The
Conquest of Rights, the Murder of Marielle Franco and Latin America
By
Ivonaldo Leite
Many
times, the person who is labeled as an outsider may have a different view
of the matter. He/she may not accept the rule by which he/she is being judged
and may not regard those who judge. Probably, the story of Marielle Franco, the Brazilian human rights activist
who was murdered in Rio de Janeiro, is like this.
But it
is also a story that has been repeated in several countries of Latin America. A lot of people have been persecuted and
killed in this region just because they defend their rights. For example, the
deaths of peasants and young people demonstrate a typical situation of societal
fascism in some parts of Latin America.
As the
sociologist Boaventura Santos has pointed out, societal fascism is a set of
social processes by which large population bodies are irreversibly kept outside
or thrown out of any kind of social contract. They are rejected, excluded and
thrown into a kind of Hobbesian state of nature, either because they have never
been part of any social contract and probably never will; or because they have
been excluded or thrown out of whatever social contract they had been part of
before.
As a
societal regime, fascism manifests itself as the collapse of the most trivial
expectations of the people living under it, and it promotes actions of savagery
on a growing scale. From a historical-sociological point of view, what we
call society is a bundle of stabilized expectations from the subway schedule to
the salary at the end of the month or employment at the end of a college
education. Expectations are stabilized by a set of shared scales and
equivalences: for given work a given pay, for given risk a given insurance. The
people that live under societal fascism are deprived of shared scales and
equivalences and therefore of stabilized expectations. They live in a constant
chaos of expectations in which the most trivial acts may be met with the most
dramatic consequences. As Polanyi predicted several years ago, one
possible future is, unfortunately, the spread of societal fascism. In regards
to this, it is very revealing that the President of a country like the United States
supports the idea of providing weapons to schools and considers immigrants
to be inferior people.
In the
past, fascism was a political regime; the state itself
became fascist. Actually, it’s different, now social relations may become so;
the danger is the rise of fascism as a societal regime.
The
story of Marielle Franco and other women who have been murdered, as well as the
history of young people and peasants who have had the same destiny, shows the
big risk of claiming rights and citizenship in many regions of Latin America.

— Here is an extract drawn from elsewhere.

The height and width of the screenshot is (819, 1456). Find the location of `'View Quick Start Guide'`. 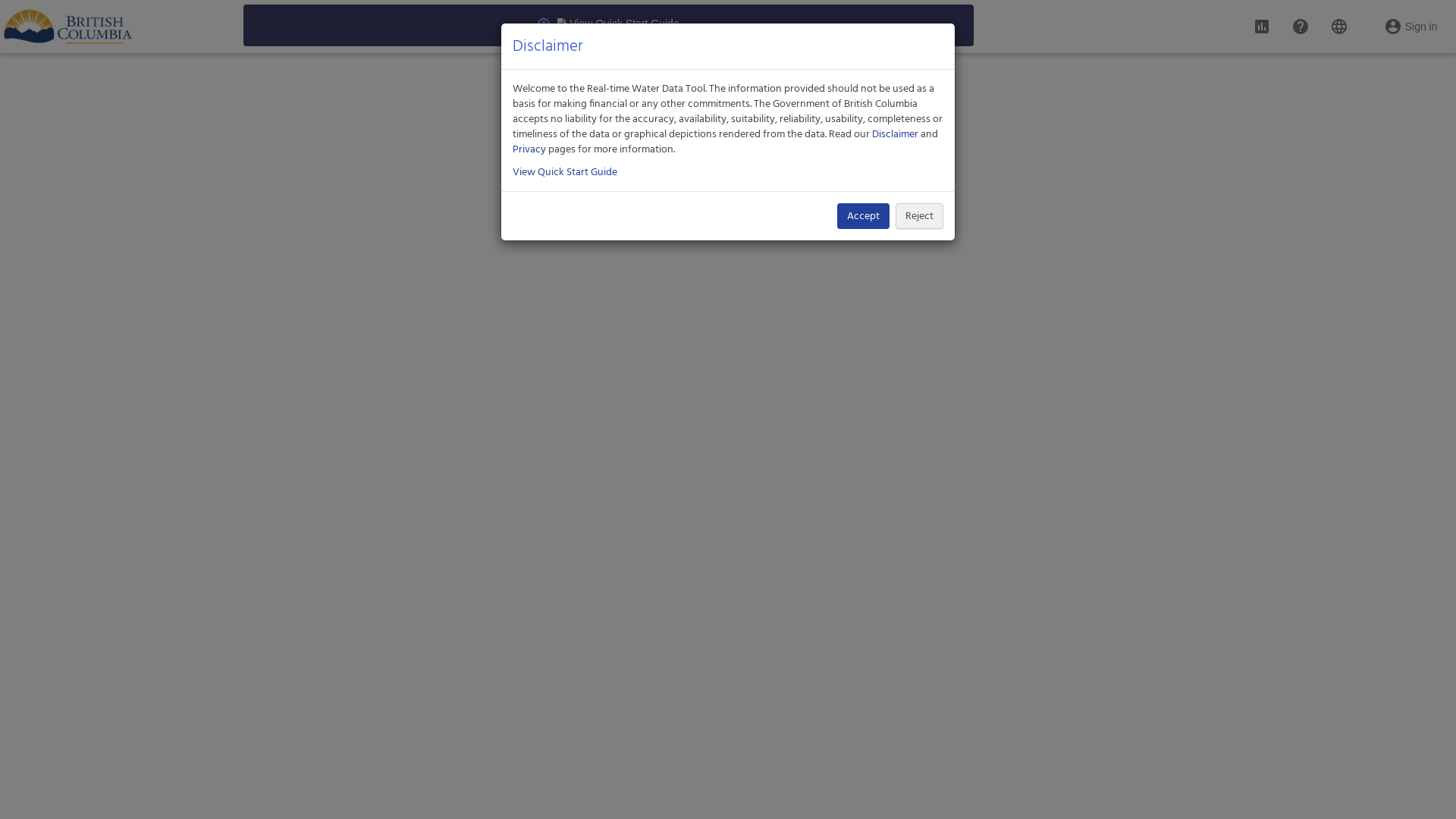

It is a risk produced by several factors; but, in recent times, societal
fascism and external interference in countries of the region have generated an
increase of levels of social instability in Latin American nations. The
perception of external interference in the region is not the outcome of any
conspiracy theory. On the contrary, it is the result of the finding of a
concrete fact in the context of the global geopolitical dispute involving Latin
America. In this way, there are pieces of evidence that allow an objective
analysis to reject the idea of mere coincidence in many political and economic
events in these times.
In 1891,
José Martí published an essay called Nuestra América (‘Our America’). For
Martí, Nuestra América is at the antipodes of Anglo-Saxon America. It is the
America mestiza. He affirmed: “There is no race hatred because there are no
races”. This sentence anticipates the idea that “Latin America is a small
humankind, a miniature humankind.” In 1928, Brazilian poet Oswald de Andrade
published his Anthropophagous Manifesto, and emphasized: “Only what is not mine
interests me. The human adventure. Earthly finality”.
The
“contextualized cosmopolitanism” of such thoughts, as a historical expression
of Latin American identity, is the bearer of hope for the conquest of rights
and, at the same time, it is the guardian of the memory of the many Marielle
Franco's. The achievement of rights (and their maintenance) is the most
important political task of the next decades in Latin America.